Counter Intelligence: U.S. No Stranger to Swine Flu

See what happened last time swine flu hit and check out our list of must-reads that will have you chatting at the lunch counter, over IM or wherever it is that people actually talk these days.

  • Swine flu gripped the country in 1976 -- except the outbreak never really materialized. Forty million citizens got vaccinated based on an unprecedented campaign by the government urging Americans to get the shot. Ultimately, only about 200 cases of swine flu and one death were reported.
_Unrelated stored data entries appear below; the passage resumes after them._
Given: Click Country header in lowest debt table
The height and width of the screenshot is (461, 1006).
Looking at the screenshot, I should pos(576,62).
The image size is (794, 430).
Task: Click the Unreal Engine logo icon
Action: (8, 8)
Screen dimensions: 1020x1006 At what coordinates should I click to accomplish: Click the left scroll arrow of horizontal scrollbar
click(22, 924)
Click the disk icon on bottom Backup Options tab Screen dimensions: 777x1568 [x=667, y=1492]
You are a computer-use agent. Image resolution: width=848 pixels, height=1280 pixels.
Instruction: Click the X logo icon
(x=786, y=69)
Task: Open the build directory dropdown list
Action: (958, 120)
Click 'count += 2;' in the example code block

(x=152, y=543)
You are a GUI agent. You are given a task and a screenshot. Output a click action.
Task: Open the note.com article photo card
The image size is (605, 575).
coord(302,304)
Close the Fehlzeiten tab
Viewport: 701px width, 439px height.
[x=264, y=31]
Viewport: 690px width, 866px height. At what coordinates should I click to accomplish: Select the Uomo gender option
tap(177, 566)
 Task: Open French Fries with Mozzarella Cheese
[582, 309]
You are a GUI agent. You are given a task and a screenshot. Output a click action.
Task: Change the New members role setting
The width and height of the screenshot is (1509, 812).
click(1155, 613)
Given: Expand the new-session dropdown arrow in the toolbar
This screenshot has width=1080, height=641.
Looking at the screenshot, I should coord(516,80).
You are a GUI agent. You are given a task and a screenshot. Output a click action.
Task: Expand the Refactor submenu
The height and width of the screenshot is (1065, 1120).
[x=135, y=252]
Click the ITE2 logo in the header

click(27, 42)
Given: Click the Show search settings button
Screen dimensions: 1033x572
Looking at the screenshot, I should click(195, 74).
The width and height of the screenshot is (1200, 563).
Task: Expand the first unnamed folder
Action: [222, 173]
The debacle embarrassed the government and forced the director of the then-Center for Disease Control to leave his post.
     
  • Also, follow the spread of swine flu in real time on Google maps here.
     
  • A computer program could be the next contestant on "Jeopardy!" The program, named Watson after IBM founder Thomas J. Watson, is more advanced than the computer that beat chess champ Gary Kasparov in '97. IBM, which created to software, said they are considering pitting Jeopardy champ Ken Jennings against the computer.
     
  • The Google logo that greets visitors at the search engine's site is replaced today by a series of dots and dashes. The "--. --- --- --. .-.. ." that replaces the internet giant's logo is in honor of Samuel Finley Breese Morse, the inventor of the telegraph who was born on this date in 1791.
     
  • A statue of ill-fated horse Barbaro will greet spectators at Churchill Downs in time for Saturday's Kentucky Derby. A bronze statue of the 2006 Derby winner who later died from a shattered leg was unveiled today and is the first of its kind -- a horse mid-air with no legs touching the ground. The horse's ashes are buried under the monument.